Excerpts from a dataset
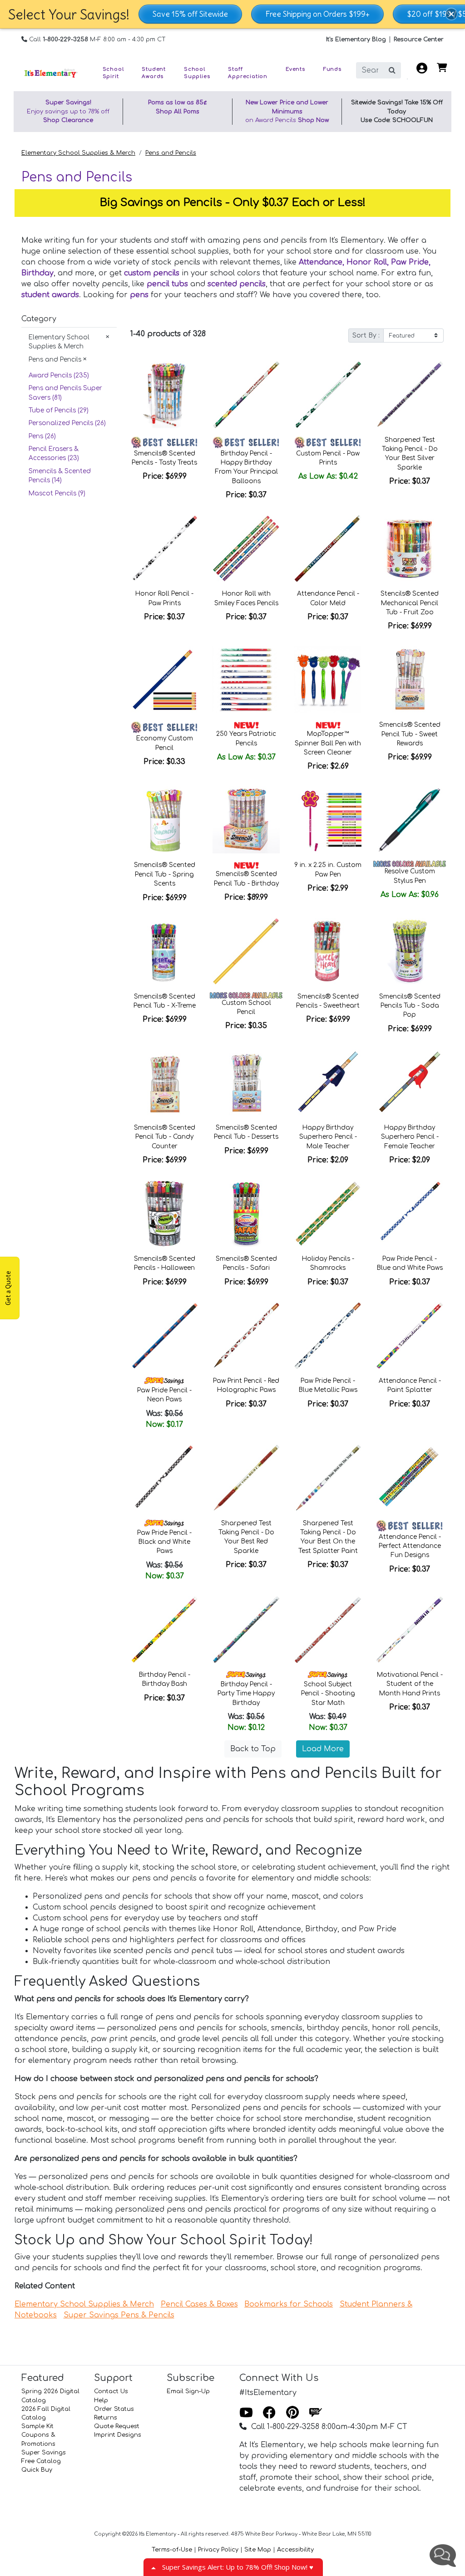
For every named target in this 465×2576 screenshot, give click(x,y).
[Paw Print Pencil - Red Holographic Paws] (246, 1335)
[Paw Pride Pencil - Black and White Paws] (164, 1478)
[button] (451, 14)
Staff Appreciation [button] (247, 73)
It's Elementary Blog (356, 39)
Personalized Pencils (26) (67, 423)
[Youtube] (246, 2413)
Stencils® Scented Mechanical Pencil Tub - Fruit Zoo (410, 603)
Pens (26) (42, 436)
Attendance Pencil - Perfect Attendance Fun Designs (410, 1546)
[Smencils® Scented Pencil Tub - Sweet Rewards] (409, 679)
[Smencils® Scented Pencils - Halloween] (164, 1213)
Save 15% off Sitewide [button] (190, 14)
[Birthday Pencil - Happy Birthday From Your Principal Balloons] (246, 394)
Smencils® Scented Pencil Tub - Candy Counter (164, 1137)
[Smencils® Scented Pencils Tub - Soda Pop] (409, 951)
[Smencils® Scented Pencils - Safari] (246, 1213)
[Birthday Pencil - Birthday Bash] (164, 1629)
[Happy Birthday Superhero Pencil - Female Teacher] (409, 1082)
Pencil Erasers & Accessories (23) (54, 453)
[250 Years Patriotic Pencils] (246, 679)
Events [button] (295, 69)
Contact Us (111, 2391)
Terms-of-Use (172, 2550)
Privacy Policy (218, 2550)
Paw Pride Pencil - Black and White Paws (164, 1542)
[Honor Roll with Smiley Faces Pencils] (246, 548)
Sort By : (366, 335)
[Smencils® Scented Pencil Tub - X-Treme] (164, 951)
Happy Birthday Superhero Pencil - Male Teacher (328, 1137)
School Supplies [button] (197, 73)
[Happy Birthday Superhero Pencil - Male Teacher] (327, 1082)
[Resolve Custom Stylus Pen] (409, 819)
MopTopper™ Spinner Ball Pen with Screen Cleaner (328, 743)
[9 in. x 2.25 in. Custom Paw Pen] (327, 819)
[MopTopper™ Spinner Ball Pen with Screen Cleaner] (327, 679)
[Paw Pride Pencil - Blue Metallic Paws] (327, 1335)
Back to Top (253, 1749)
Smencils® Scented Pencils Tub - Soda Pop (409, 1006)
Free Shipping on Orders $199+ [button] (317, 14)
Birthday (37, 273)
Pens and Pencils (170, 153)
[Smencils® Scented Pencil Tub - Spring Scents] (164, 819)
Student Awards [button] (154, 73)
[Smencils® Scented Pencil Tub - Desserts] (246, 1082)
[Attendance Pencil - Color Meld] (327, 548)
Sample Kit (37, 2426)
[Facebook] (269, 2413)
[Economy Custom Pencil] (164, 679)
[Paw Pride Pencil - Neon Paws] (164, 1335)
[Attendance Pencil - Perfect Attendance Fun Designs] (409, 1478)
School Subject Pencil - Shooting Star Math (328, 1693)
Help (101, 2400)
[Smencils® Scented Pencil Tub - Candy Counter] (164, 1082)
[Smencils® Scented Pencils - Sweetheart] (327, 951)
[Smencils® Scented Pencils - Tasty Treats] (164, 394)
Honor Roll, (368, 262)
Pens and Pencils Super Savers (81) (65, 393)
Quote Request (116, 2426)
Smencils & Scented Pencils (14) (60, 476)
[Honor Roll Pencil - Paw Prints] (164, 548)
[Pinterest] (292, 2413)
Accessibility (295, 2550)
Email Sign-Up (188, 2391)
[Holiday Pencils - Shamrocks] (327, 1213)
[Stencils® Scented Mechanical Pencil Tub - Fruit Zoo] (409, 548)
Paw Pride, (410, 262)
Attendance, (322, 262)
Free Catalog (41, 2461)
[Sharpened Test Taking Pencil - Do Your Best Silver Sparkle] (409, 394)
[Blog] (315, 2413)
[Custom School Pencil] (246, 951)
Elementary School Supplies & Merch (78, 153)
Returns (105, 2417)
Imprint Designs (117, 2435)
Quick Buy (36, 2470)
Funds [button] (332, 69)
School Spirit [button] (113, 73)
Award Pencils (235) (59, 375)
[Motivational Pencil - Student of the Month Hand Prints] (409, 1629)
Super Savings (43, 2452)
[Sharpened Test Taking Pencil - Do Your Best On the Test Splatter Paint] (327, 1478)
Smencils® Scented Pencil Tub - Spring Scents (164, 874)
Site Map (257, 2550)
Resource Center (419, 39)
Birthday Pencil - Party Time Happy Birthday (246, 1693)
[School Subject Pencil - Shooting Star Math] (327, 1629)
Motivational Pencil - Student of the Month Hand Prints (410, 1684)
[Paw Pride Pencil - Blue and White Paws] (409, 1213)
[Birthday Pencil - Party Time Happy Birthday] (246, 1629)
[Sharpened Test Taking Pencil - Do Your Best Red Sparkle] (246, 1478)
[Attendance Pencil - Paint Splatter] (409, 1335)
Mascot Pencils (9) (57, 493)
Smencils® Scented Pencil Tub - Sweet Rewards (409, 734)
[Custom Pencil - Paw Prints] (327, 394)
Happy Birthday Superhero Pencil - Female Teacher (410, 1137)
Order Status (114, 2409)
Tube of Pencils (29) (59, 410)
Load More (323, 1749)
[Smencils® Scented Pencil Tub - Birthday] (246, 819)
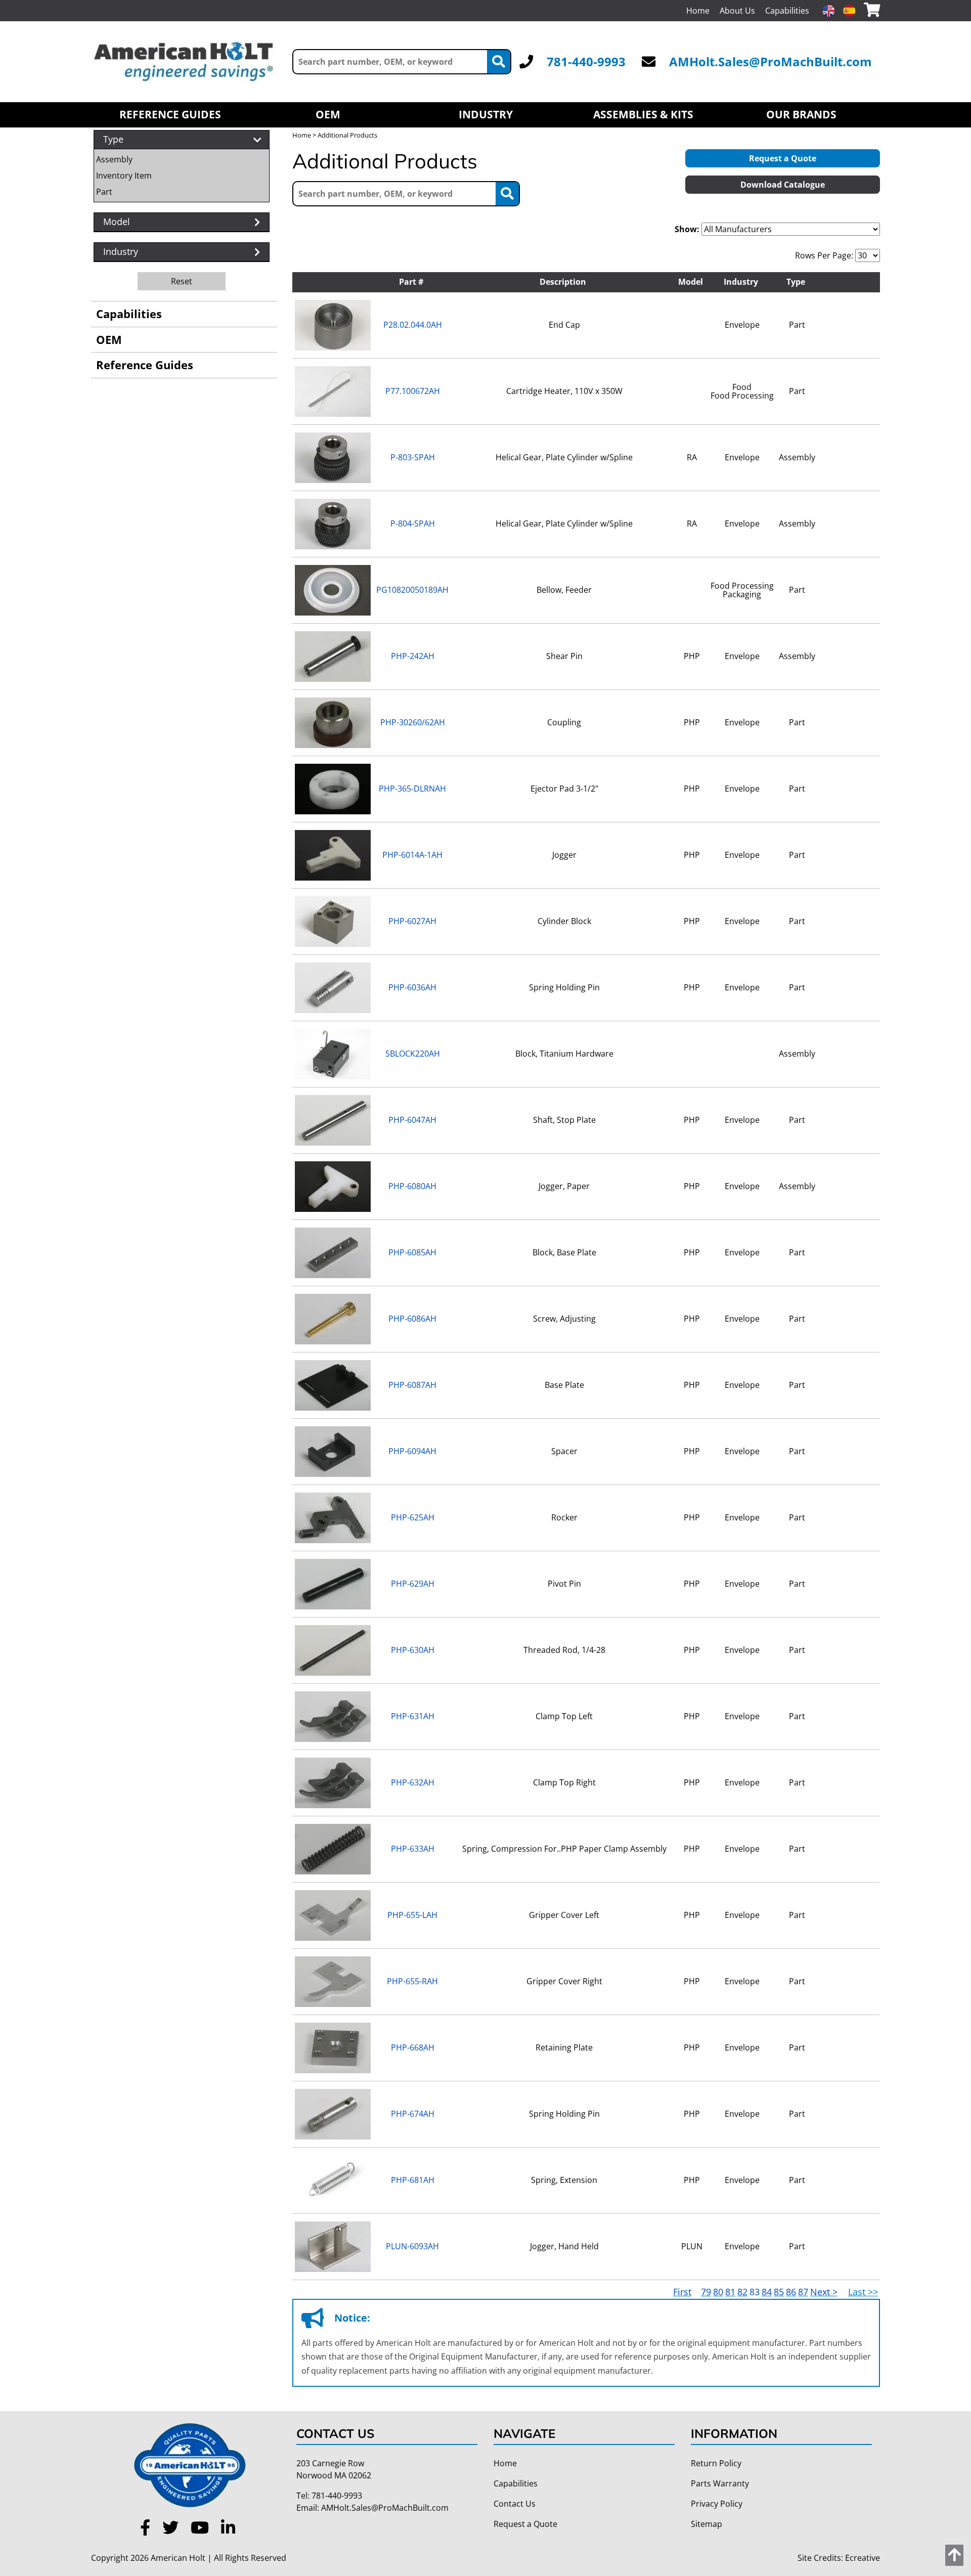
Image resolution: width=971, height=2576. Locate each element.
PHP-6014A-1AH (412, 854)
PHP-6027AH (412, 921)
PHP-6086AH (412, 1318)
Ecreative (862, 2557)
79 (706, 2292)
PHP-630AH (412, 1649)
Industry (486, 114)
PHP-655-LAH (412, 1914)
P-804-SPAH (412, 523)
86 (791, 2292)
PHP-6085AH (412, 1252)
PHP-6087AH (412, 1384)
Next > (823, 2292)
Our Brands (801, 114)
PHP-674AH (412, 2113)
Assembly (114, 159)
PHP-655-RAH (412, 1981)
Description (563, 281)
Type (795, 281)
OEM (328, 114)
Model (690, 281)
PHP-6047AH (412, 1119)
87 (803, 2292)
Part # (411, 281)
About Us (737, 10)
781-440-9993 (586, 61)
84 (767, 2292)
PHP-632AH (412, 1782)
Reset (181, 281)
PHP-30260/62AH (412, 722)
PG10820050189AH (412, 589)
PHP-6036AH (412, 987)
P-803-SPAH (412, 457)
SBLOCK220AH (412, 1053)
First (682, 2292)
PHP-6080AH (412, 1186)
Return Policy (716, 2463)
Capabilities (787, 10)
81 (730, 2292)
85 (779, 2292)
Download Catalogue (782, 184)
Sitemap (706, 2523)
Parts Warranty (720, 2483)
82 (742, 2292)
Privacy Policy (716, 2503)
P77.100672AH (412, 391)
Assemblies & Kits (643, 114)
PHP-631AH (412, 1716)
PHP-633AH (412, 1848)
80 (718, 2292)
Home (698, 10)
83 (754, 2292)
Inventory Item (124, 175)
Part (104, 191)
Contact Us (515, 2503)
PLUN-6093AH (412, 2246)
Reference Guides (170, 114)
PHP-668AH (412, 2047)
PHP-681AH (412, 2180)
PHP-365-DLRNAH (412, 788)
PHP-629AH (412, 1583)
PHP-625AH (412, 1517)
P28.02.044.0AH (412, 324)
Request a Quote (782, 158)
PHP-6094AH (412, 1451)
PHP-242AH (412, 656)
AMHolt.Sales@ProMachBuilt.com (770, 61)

| What you will do |
Print each line, starting with the one that contains "PHP-631AH (412, 1716)" and ending with the last line of the data, exactly as it stands and with no other lines.

| Task output |
PHP-631AH (412, 1716)
PHP-633AH (412, 1848)
80 (718, 2292)
Home (698, 10)
83 (754, 2292)
Inventory Item (124, 175)
Part (104, 191)
Contact Us (515, 2503)
PLUN-6093AH (412, 2246)
Reference Guides (170, 114)
PHP-668AH (412, 2047)
PHP-681AH (412, 2180)
PHP-365-DLRNAH (412, 788)
PHP-629AH (412, 1583)
PHP-625AH (412, 1517)
P28.02.044.0AH (412, 324)
Request a Quote (782, 158)
PHP-6094AH (412, 1451)
PHP-242AH (412, 656)
AMHolt.Sales@ProMachBuilt.com (770, 61)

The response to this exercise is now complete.